Initially, MRP systems were developed to automate inventory tracking and to support scheduling. Software companies added bells and whistles, often at the request of manufacturers, creating the acronyms MRPII and ERP along the way.
These fully integrated systems can do amazing things, some of which is important to a business. But I have yet to see one that can actually execute Lean or Theory of Constraints (TOC) scheduling effectively, and most of us know that MRP scheduling relies on perfect information that exists only in our dreams.
If you’re a truly lean company, you are eliminating transactions -– not adding them.
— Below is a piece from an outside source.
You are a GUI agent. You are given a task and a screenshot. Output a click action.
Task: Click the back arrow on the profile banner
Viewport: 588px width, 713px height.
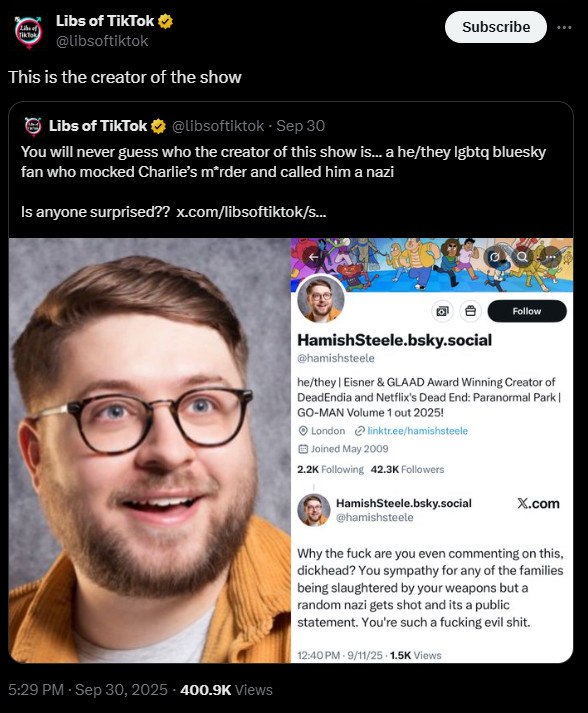pos(313,257)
I tried using Eli Goldratt’s software in the last half of the 1980’s and even his was too complex and unreliable to use effectively. It’s easy to promise Lean or TOC scheduling, but do not accept that on face value or on some simplistic demo.
ERP systems are not inherently bad, but they can facilitate a lot of “feed the machine” data reporting that will not ever pay for itself. They offer features and functions that sound great, but are rarely effectively implemented in a way that adds to business success.
You likely already have an ERP system, and you don’t need to unplug it. But you do need to take a very serious look at how it helps you become a better company. Use what brings value and do not force-feed features and functions on your organization. Your people have more important things to do.